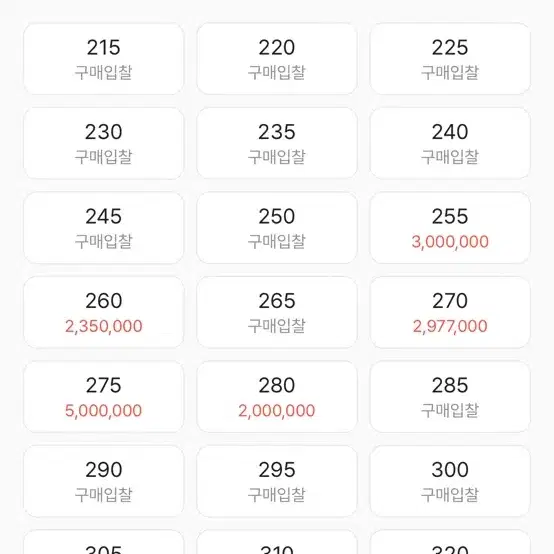Pick size 270 priced 2,977,000
Viewport: 554px width, 554px height.
450,312
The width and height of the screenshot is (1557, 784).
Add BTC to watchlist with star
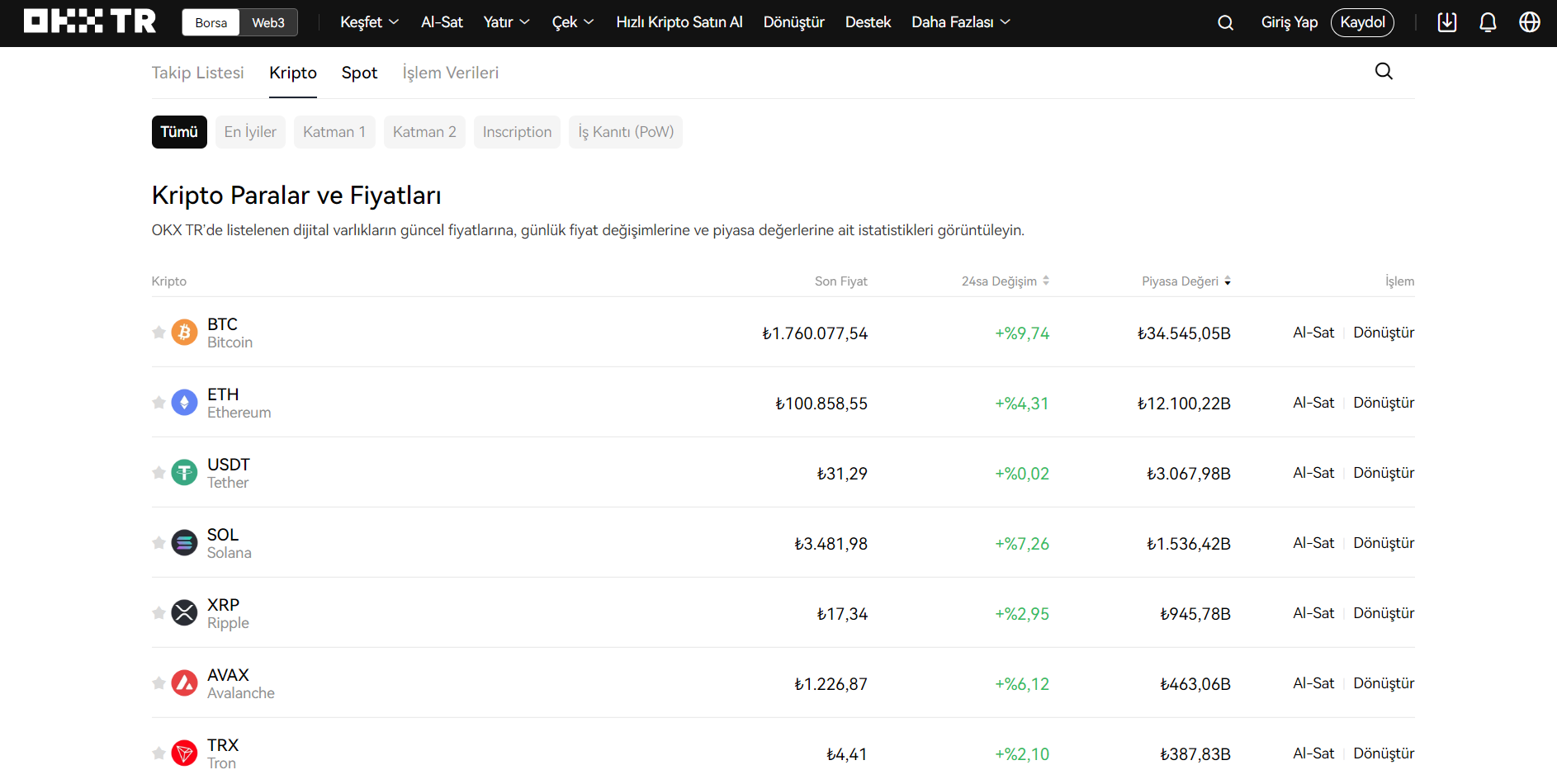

> Aim of the task:
The expected output is an exact copy of the lines from the one with "The width and" to the final line of the entries above, pictures excepted; please include both ends.

> Finished exercise:
The width and height of the screenshot is (1557, 784).
Add BTC to watchlist with star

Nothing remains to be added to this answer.